The story is told in the manner of the oral tradition in which political and private life, regional and family history, and ancient and firsthand knowledge are equal and inseperable. This makes the first part of the book, about Thomas’ childhood, a sometimes difficult read. Here, Mount Denson’s and the States’ family histories are told in a kaleidoscope of unselfconscious memory – a young girl’s muddy interpretation of adult affairs, the microcosmic geography of her sheltered youth, and the melting of events out of chronology and into category.
Relating a trip to Cherry Brook to visit an older sister at 14, Thomas exhibits a rare sense of herself as a subject, and a stirring of racial consciousness:
I was sitting on the steps watching the people coming and going, when for the first time I really took notice of the different shades of black people... Having seen a wild animal and not a single white person in this community reminded me of what I had learnt in school about Africa. A short section in our school text books about this beautiful continent left me with the idea that it consisted only of dark people and wild animals.
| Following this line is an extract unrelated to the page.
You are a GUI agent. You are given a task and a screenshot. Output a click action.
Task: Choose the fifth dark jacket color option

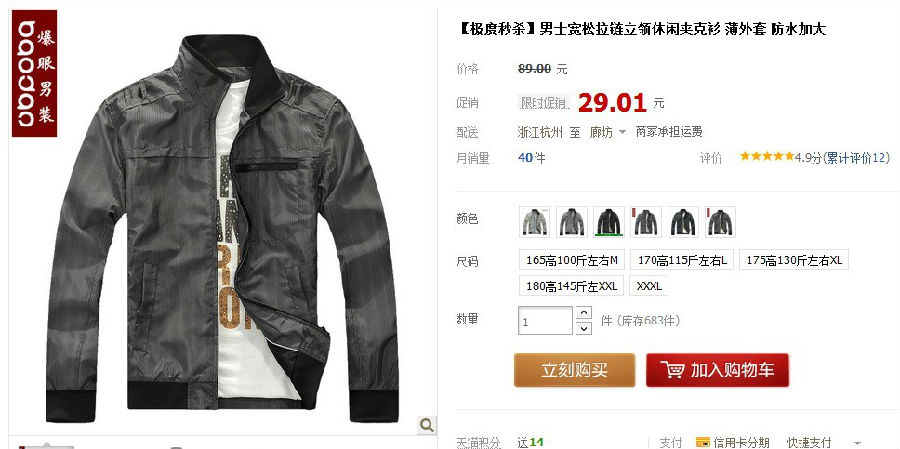(x=683, y=222)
I wrote a letter back home, telling my mother I was in Africa and asking her to please come and get me.
Thomas is not, of course, in Africa, but here she begins an eloquent, intricate, layered history of daily life in the Preston township, of black settlement in Nova Scotia and of the Anglo-European slave trade that, inevitably, leads us there.
While her account is punctuated by instances of racism both at a personal and an institutional level, Thomas refuses to take the victim’s position. When, as newlyweds, she and her husband were refused a mortgage with the bank of Nova Scotia, they simply withdrew their account. Moir’s candy factory refused to accept a job application from her on the basis of her colour – years later she makes note of this twice in her published work, and includes a picture of the factory. Even as some members of her own community display racism, calling her "high yellow" and "squaw", she holds herself up proud – she is a black woman in Nova Scotia with an unwavering belief in herself, in God, and in her people.
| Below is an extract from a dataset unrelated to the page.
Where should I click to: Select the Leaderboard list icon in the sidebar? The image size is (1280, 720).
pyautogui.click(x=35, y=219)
Vera Thomas remembers the Great Depression. She saw the creation of black schools in Nova Scotia and their formal desegregation. She witnessed the fall of Africville and has communed with those who experienced the Halifax explosion. Her life’s journey – what she calls her "journey of discovery" – is laid out in Invisible Shadows not only to share in a tradition in which "stories built the bonds of sentiment that kept black people together", but to bring that tradition of sharing and understanding to all Nova Scotians.